I don't really know how to say what is on my mind without revealing too many details. Lately I have felt like I am being spun in so many directions, my life is careening out of control and I am helpless to stop it. We have been so busy here lately and it seems people have discovered suddenly that we are easy targets to continue to pile on the heavy load. And there are serious misconceptions that because I am a stay at home mom, I do nothing but sit around the house and do nothing. HA! I can't even begin to say that being a mom, a wife, and keeping up with the house are 3 full time jobs in themselves. People somehow get the notion that well, I can just find a baby-sitter and come out and solve their problems, or run their errands or pick up their slack, what else do I have to do all day. Like, say for example I am helping someone with a certain event and I am asked to show up at their next meeting, (only to share my view of how things are progressing) and so I go practically drug there kicking and screaming (in my mind of course) and suddenly I am a member of that committee and what is my e-mail and phone # so people can start calling my for opinions and decsions. WHAT?? I went to that meeting as a favor to a friend and come out a member and am expected to show up at all meetings from now on. Then say another friend is heading up a fish fry and what gets announced at church on sunday? Oh by the way, any questions? See ME I am now in CHARGE.......UH.....WHAT?????....THANKS FOR THE HEADS UP! I am just going crazy, and there have been other things within the past few months. You know when I quit working the stress load just went away, it was so wonderful. I am starting to feel some of those feelings again, don't get me wrong, it certainly isn't to that extent, but I just feel like I am this puppet that everyone else is starting to control.

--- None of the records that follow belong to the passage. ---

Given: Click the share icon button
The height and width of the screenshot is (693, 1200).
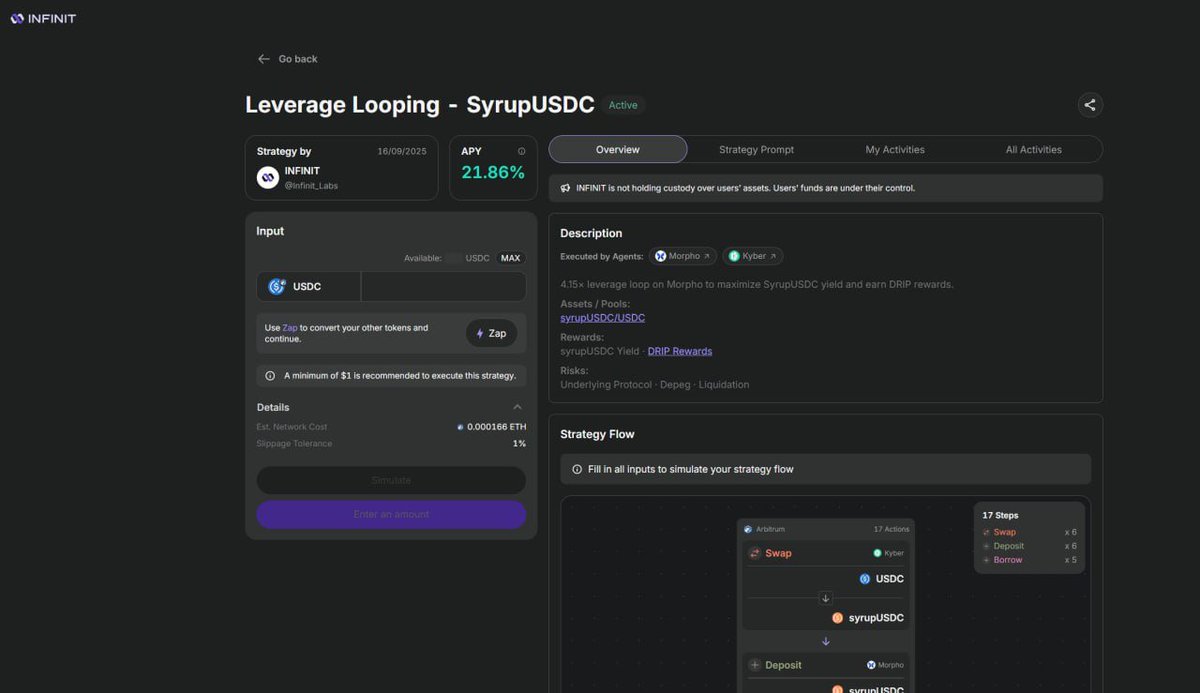Looking at the screenshot, I should 1090,105.
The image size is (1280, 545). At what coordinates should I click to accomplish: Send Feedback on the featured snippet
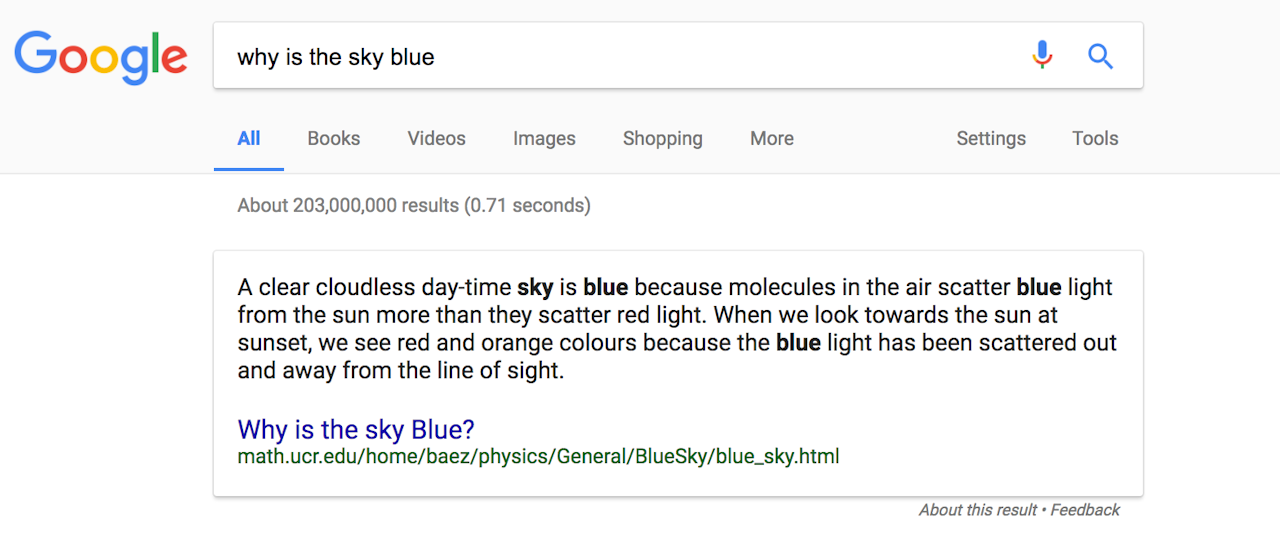1085,510
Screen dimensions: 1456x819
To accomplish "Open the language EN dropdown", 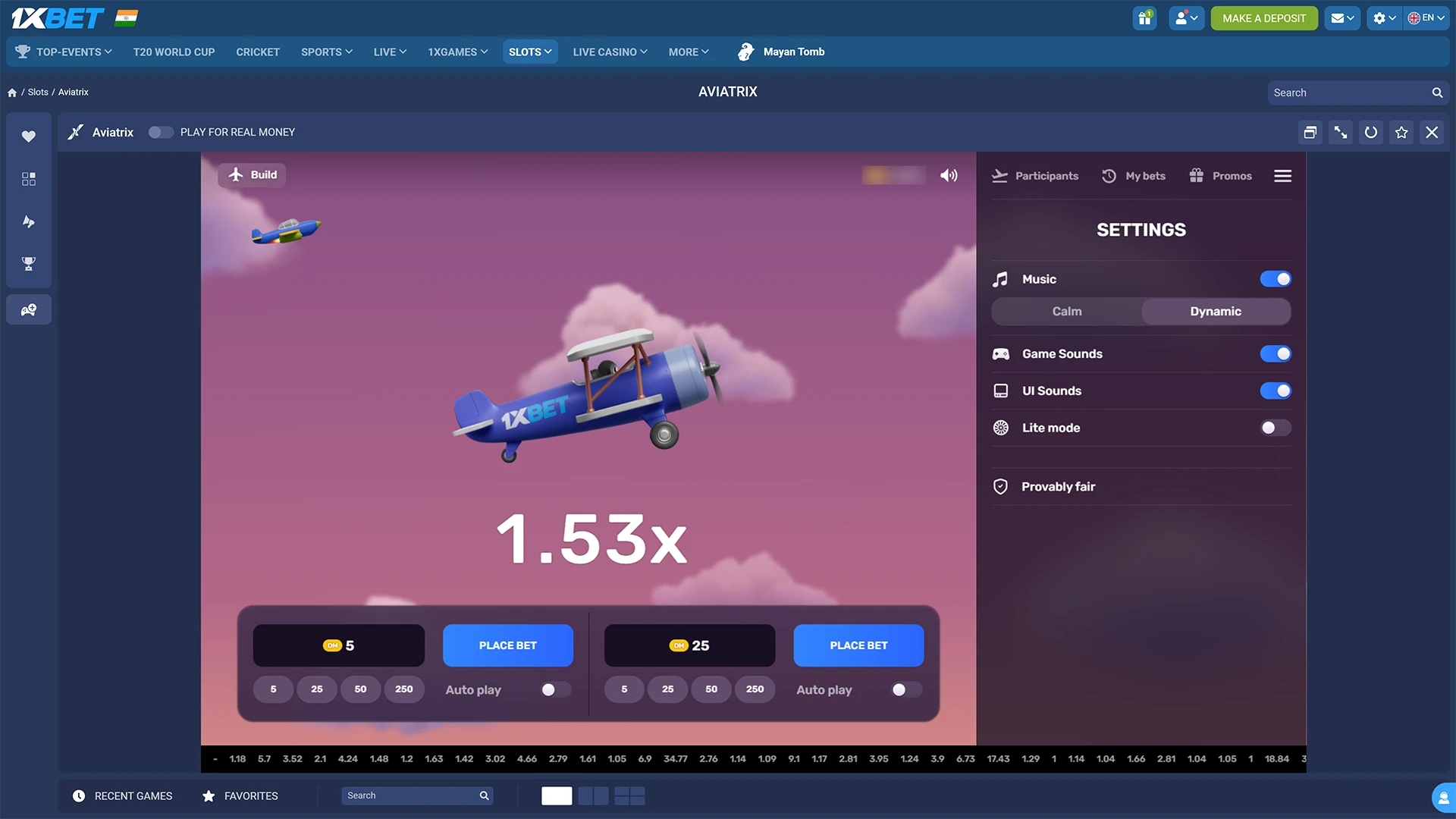I will 1426,18.
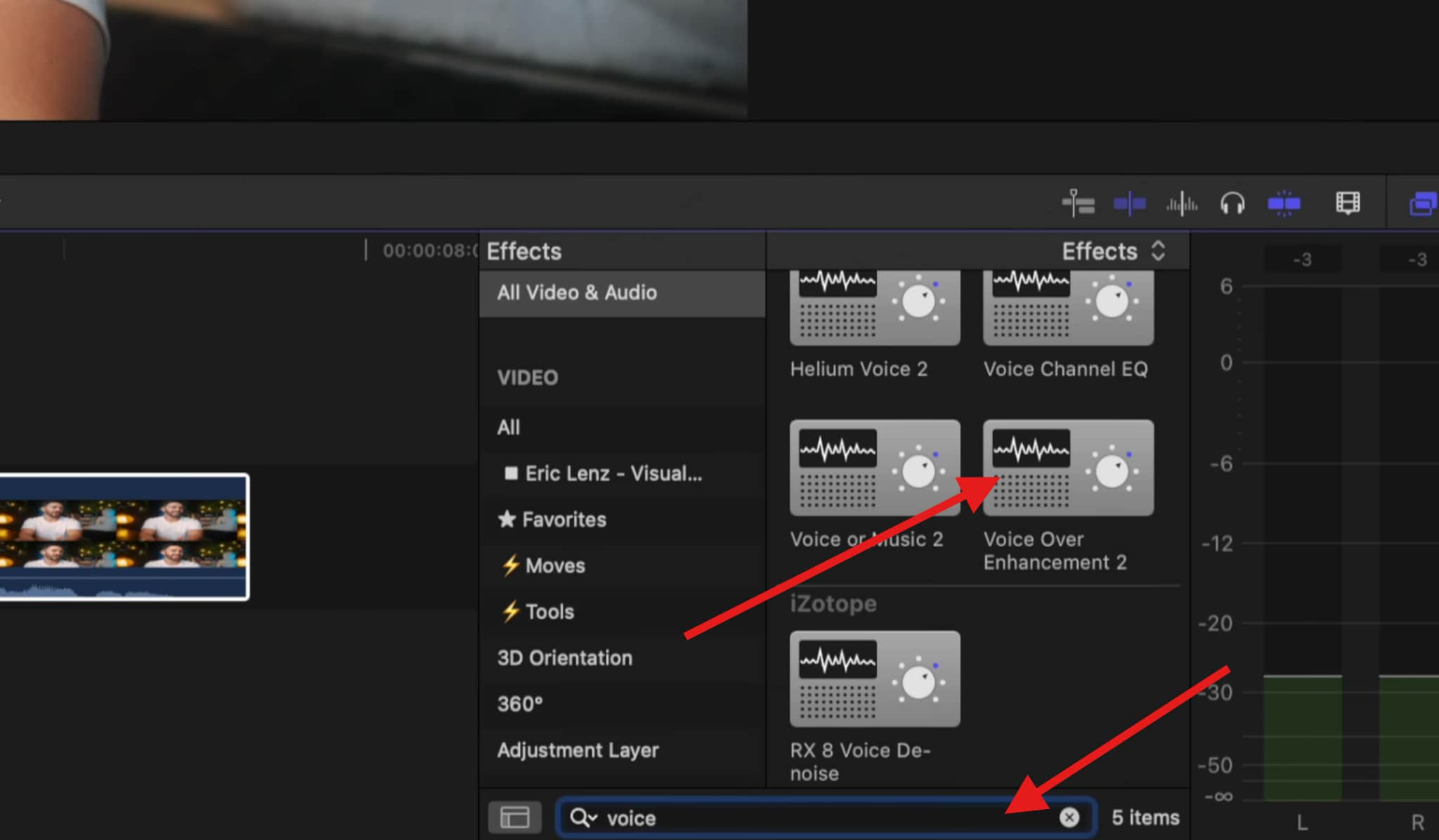Toggle solo with the headphones icon
Image resolution: width=1439 pixels, height=840 pixels.
pos(1232,202)
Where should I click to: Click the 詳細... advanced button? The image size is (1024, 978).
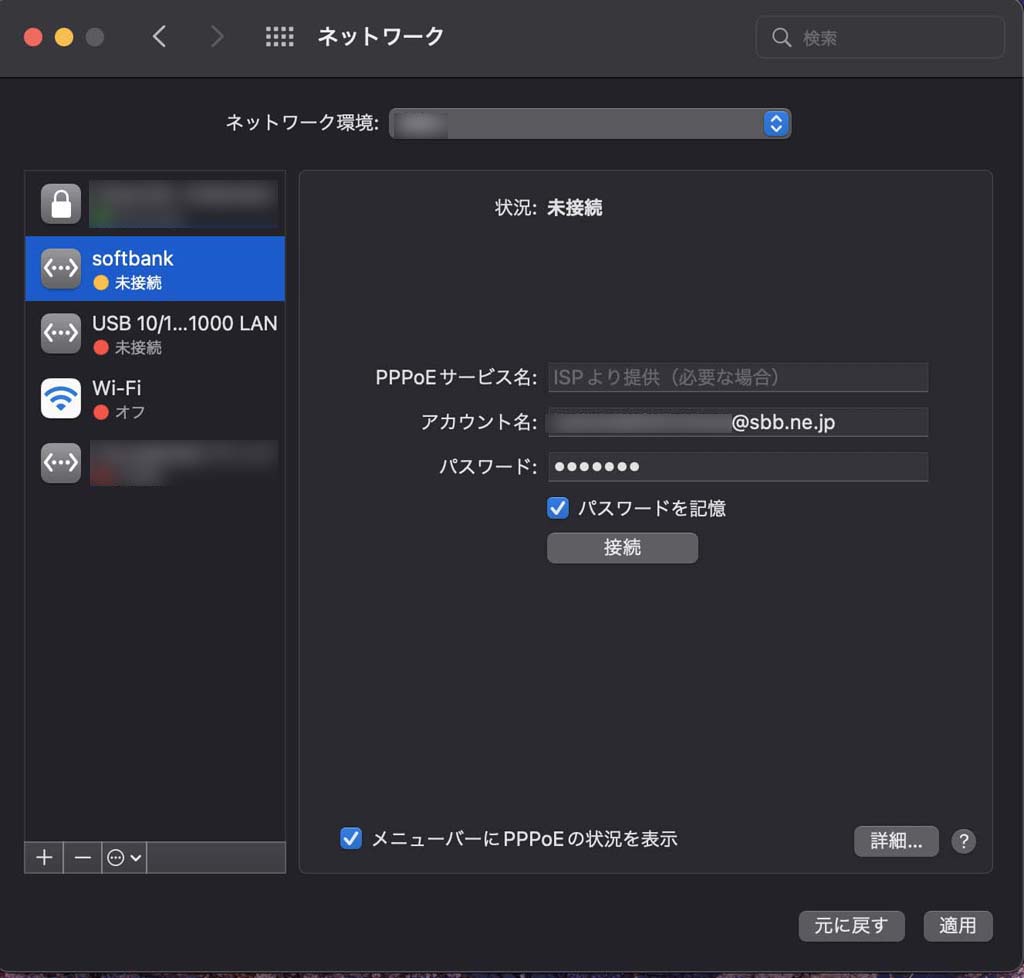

I am going through what I think is my life meanwhile others are planning my course and lot in life. It is so frustrating. I love helping people out but there is a line between being asked and being (ab)-used. I am not a person that says no easily and if I do then the guilt naws at my insides and I can't sleep and I feel like a horrible person, because I selfishly said no. I just don't want any of this to affect my family life, although I feel like it has already taken some toll. I just need to be strong but this is one area of weakness for me.